Rat airways express the Tas1R3 receptor and the G-protein α-gustducin. A. A PCR product for the α-gustducin gene is present in taste, respiratory and gastrointestinal tissue samples. B-G. Antisense probe (AS) for α-gustducin hybridizes with taste cells (B-D), as well as taste buds in the epiglottis (red arrows; F) and SCCs in the rhinopharynx and trachea (green arrows; E and G). H. The Tas1R3 gene PCR product is present in taste and airway tissue, but is not detectable in bronchi and lung. In contrast PCR for α-gustducin is positive in rat bronchi and lungs. Testis are positive for α-gustducin, but not for Tas1R3 I-N. The Tas1R3 AS probe hybridizes to taste tissue (I-K), laryngeal epithelium (red arrows indicate location of the taste buds; L-M) and a few SCCs in the trachea (green arrow; N).
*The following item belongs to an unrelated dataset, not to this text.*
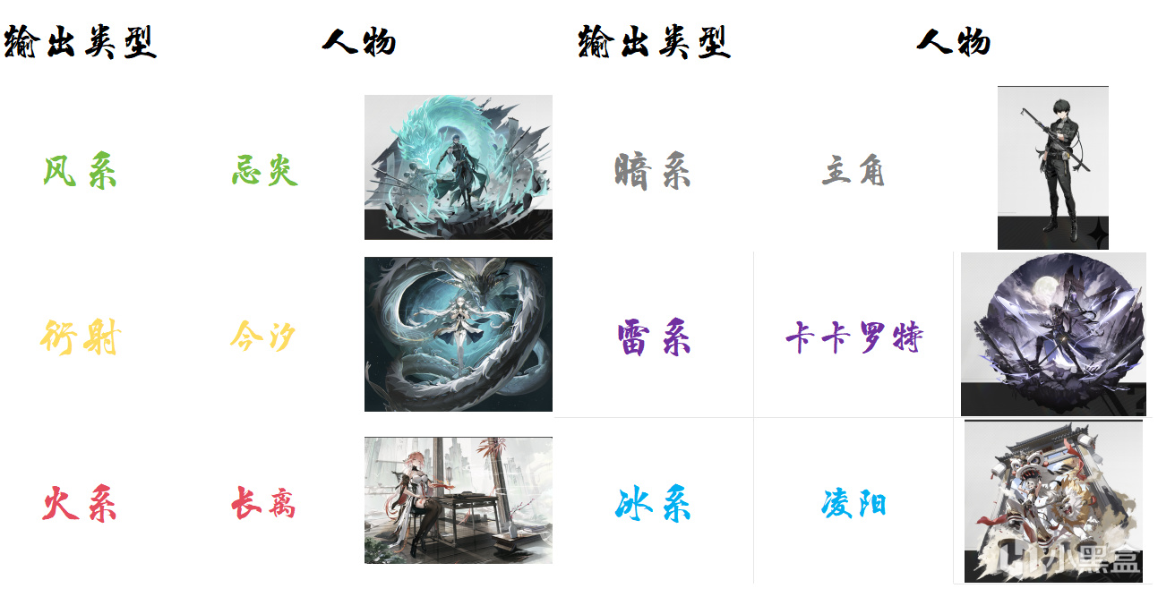The width and height of the screenshot is (1175, 597).
Task: Click the 输出类型 header above 风系
Action: (x=81, y=42)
None of the negative control tissue (heart, spleen, liver and brain) showed expression of these two genes in PCR. Likewise, sense-control in situ probes showed no signal in any epithelium (Additional file 3). CV = circumvallate papillae; Fol = foliate papillae; Fung = fungiform papillae.

Figure 5

Rat airways express members of the Tas1R receptor family and several Tas2R bitter receptors. All of the Tas2R genes analyzed are expressed in the CV and Fol papillae, whereas only Tas2R105 and Tas2R134 are detected in the FF papillae. All tested Tas2Rs are detected in the nasal respiratory epithelium, larynx and trachea. With the exception of Tas2R13, all Tas2Rs are detected in the bronchi, but only Tas2R119 and Tas2R126 in the lung. None of the negative control tissue (heart, spleen and brain) showed any Tas2Rs or Tas1Rs expression. M = weight molecular marker; CV = circumvallate papillae; Fol = foliate papillae; FF = fungiform papillae; RE = respiratory epithelium; Lyx = larynx; Tra = trachea; Bro = bronchi; L = lung; Hea = heart; Spl = spleen; Br = brain.